|Sir Nagora Bogan, the new UNITECH Chancellor with members of the management team and staff.|
While the government today deliberates among other things on how to react to the UNITECH SRC student petition, which is widely supported by the UNITECH staff, we can reflect briefly on the bigger picture.
Why do episodes like my deportation lead to these expressions of much wider discontent? As a foreign university executive I will confine my remarks here to university governance, and not make comments on national governance issues.
It is no secret that the state of the universities in PNG leaves much to be desired, and is mission critical. The precarious situation at UPNG is widely known, for example, and was recently reviewed by Scott MacWilliam.
UNITECH was created to "engender the critical evaluation of science and technology for PNG and the South Pacific". Currently, heavy teaching loads, lack of resources and insufficient of independent researchers with a PhD are available to live up to this promise. Better administration, however, can lead to quick results. Last year, however, we were able to improve lab facilities somewhat and hire over 20 new faculty members with a PhD. We are currently building 23 new houses for these and other new staff members. At UNITECH, we believe that with fully qualified academics, research and teaching will improve, and learning among our students will increase.

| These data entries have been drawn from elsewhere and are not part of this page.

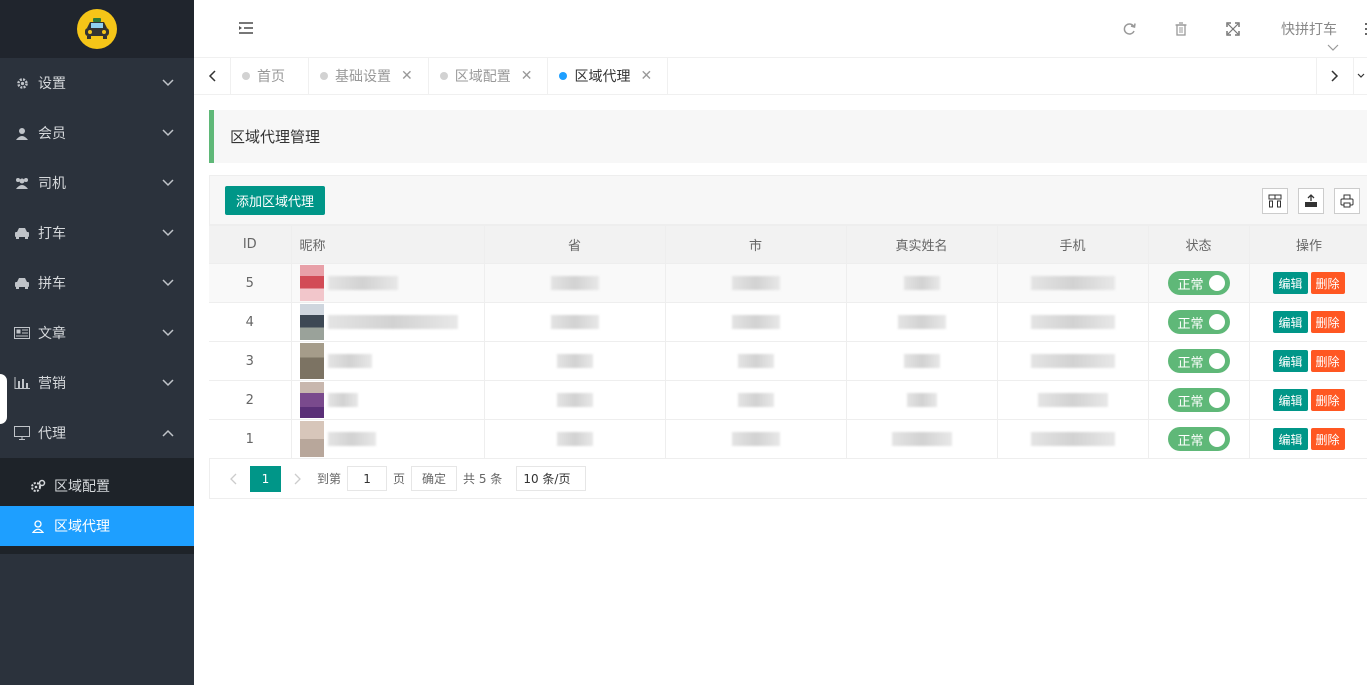 The width and height of the screenshot is (1367, 685). Describe the element at coordinates (756, 244) in the screenshot. I see `column-header-city: 市` at that location.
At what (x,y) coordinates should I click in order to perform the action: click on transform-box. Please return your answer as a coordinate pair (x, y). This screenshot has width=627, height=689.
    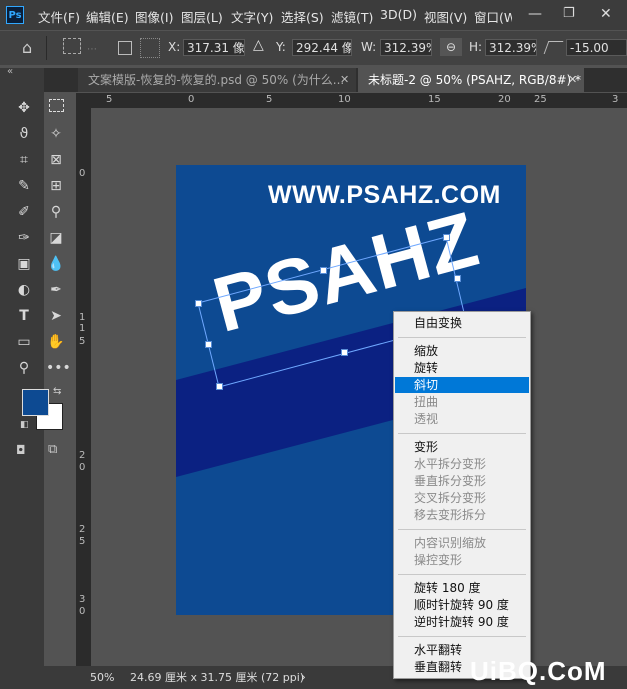
    Looking at the image, I should click on (332, 312).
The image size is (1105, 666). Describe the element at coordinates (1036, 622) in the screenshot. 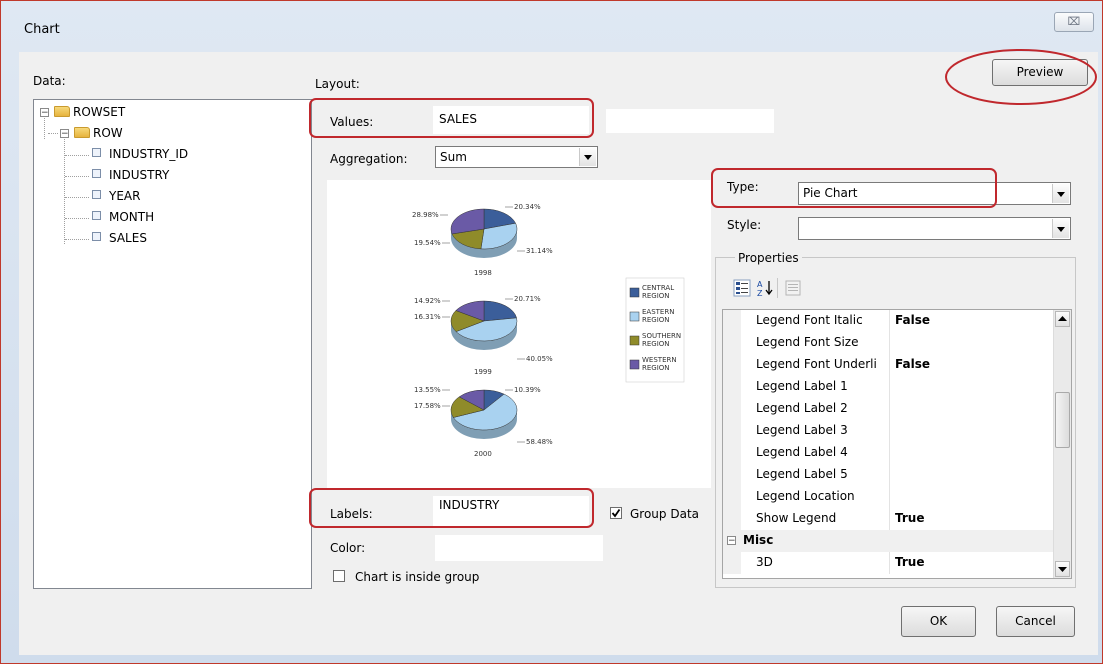

I see `cancel-button: Cancel` at that location.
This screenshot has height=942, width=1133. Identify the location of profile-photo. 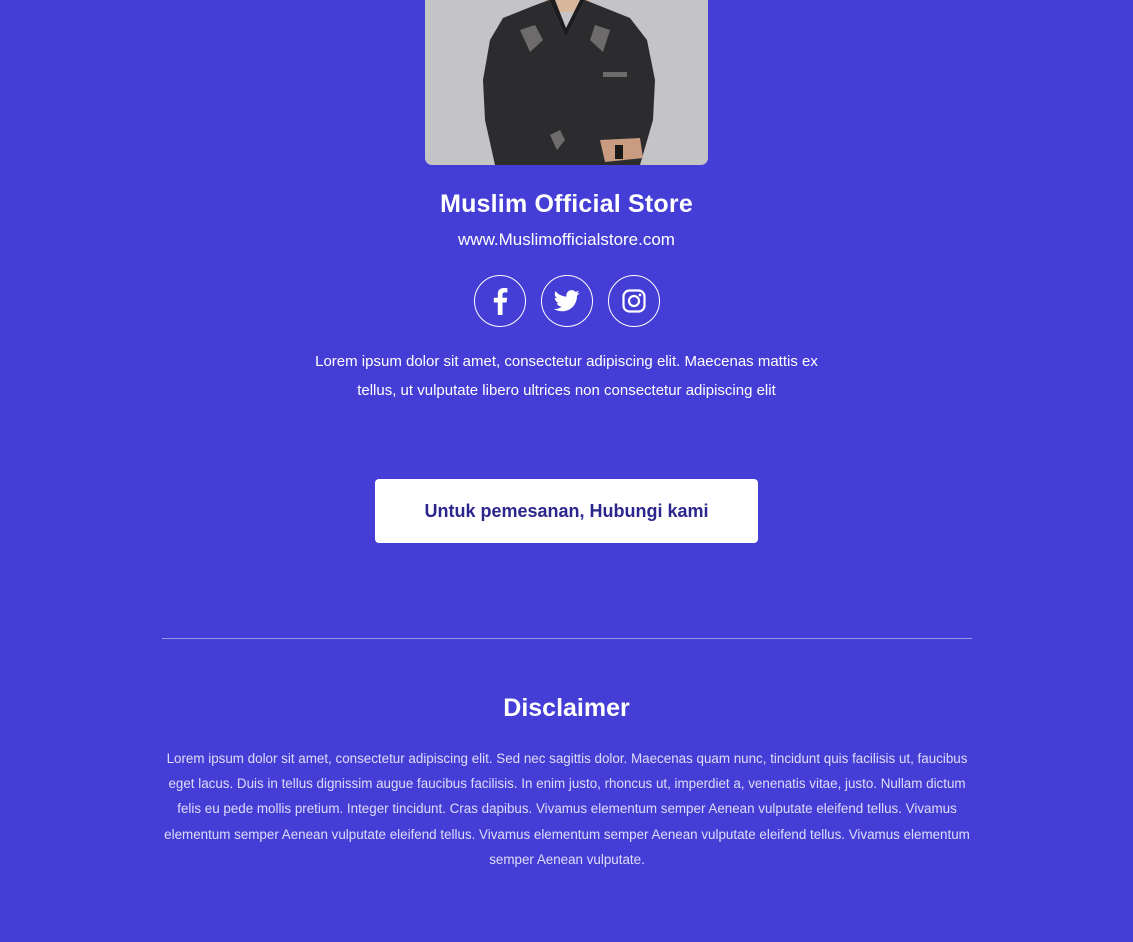
(566, 82).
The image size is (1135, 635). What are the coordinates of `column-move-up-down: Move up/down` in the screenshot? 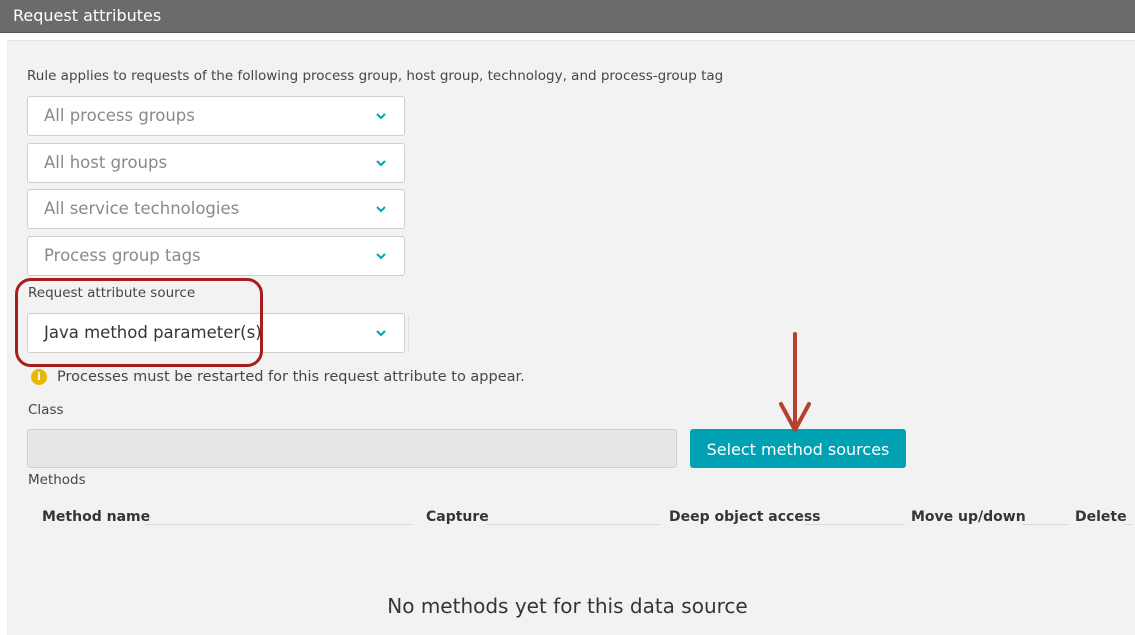 It's located at (968, 517).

In 2009, the Australian and PNG government commissioned the Independent Review of the PNG University system (IRUS), and appointed Sir Rabbie Namaliu and Ross Garnaut to undertake a review of the condition of the Papua New Guinea universities. The goal of the review was to assess whether the universities were performing the roles required of them in Papua New Guinea development, and to make recommendations on steps that could be taken to strengthen their contributions to Papua New Guinea development.
The principal recommendations were that:
- First functional governance structures needed to be created, principally that Council size had to be reduced from over 30 in several cases to around 9. UNITECH is the last university in PNG to engage in this process.
- Secondly, it was noted the universities had not been able to invest sufficiently to cope with the around 10% growth of student numbers per year, meaning a doubling of students every 7 years. It was therefore recommended to first improve the quality of in particular undergraduate education, make the investments, and then continue to grow.
Since its publication in 2011, the PNG University Councils and the Vice-Chancellor's Committee made various comments on this report, and the government formerly adopted it as a national policy in June 2012. The implementation plan was approved on 10 October by NEC decision 50/2012. Regrettably, the projected funds for the implementation have not yet started flowing to the universities in sufficient amounts.
According to the UNITECH Act, as Vice-Chancellor of UNITECH it is my responsibility to carry out government policy and uphold the provisions of the university act. This is is why in April last year I initiated a process of Council reform within UNITECH. This process must be carefully orchestrated and must eventually lead in Parliament passing a revised University Act. I am committed to carry this through, because as an international university executive my personal mission is to contribute to the development of universities in developing countries, by sharing my experiences in this field from Europe and the Americas.
Unable to oppose the Council reform policy any longer, regrettably in April the UNITECH Council panicked and the rest is history. When in November reconciliation proved impossible, the government did the right thing by dissolving the former Council and appointing by a new Chancellor plus 4 Interim Council members with a specific mandate. This was later confirmed by the full cabinet in NEC Decision 124/2012 of 20 November 2012. We now must implement this government decision and start the process of the revision of the Act, and the establishment of a permanent Council within 1 year.
Regarding the university funding issue, the University of the South Pacific in Fiji, for example, shows how with a comparable government grant, through transparent financial management, sufficient external resources can be attracted to sustain good quality education, on a well-kept campus with modern facilities.
Creating a sustainable model for funding universities in PNG and achieving the necessary quality and capacity improvements is entirely feasible. External resources will be available when we get our house in order. Last year, for example, with UPNG we were able to attract Erasmus Mundus CARPIMS II mobility funding which allows our staff and students to spend periods abroad for their learning and professional development.
The recommendations of the Namaliu-Garnaut Report are quite sensible, and will guide PNG universities to implement effective strategies, and fulfil the promise contained in their mission statements. Now we must implement them. Today, I hope to be allowed to return to the country to play a role in this exiting and entirely achievable project. When the results will be there for everyone to see the discontent will soon end, never to return.